The nervous system is quite sensitive to oxidative stress. A June 2012 study shows that AD brains demonstrate clear evidence of oxidative stress. Animal models also show damage from free radicals and sensitivity to oxidative stress.
While scientists are still working to put together the final links, studies make it clear that reducing mitochondrial localization increases ROS and oxidative stress that, in turn, leads to DNA damage, abnormal cell cycles and apoptosis. Animal models do show increased ROS and apoptosis.
In various animal models, transgenic expression of mutant tau causes progressive neuronal death. These models helped researchers identify and characterize specific key cellular processes capable of promoting apoptosis associated with tauopathy, including:
- Synapse loss
- Impaired axonal transport
- Overstabilization of filamentous actin
- Mitochondrial dysfunction
- Oxidative stress
- DNA damage
- Epigenetic changes
- Aberrant cell cycle activation in postmitotic neurons
After decades of research, scientists now know a great deal about the specific sequence of events leading from tau dysfunction to neuronal death, but more work is necessary to come up with viable therapeutic strategies that target this pathway from dysfunction to death.
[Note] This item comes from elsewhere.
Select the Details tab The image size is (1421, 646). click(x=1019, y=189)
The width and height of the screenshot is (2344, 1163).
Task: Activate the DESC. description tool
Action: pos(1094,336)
Physicians currently base treatment for AD, the most common tauopathy, on patient symptoms. Because tau pathology and severity of disease are closely associated, and the fact that tau acts downstream of amyloid b (Ab) to induce neuronal death, researchers now think tau-based therapies may effectively treat AD and other less common tauopathies. Current strategies focus on reducing tau aggregation, stopping tau hyperphosphorylation, and stopping or slowing the spread of tau pathology throughout the brain. Therapies aimed at eliminating hyperphosphorylated tau are of special interest. Genetic factors in the tau dysfunction to neuronal death pathway also present interesting targets for therapeutic intervention.
Researchers have made tremendous progress in identifying the underlying causes of cell death occurring subsequent to tau dysfunction. Reversing events in the pathway between tau dysfunction and apoptosis significantly reduces tau neurotoxicity in animal models. Each event in this cascade offers an opportunity for therapeutic intervention that treat tauopathies, including Alzheimer’s disease. For now, scientists continue their work to connect the dots between tau dysfunction and neurodegeneration.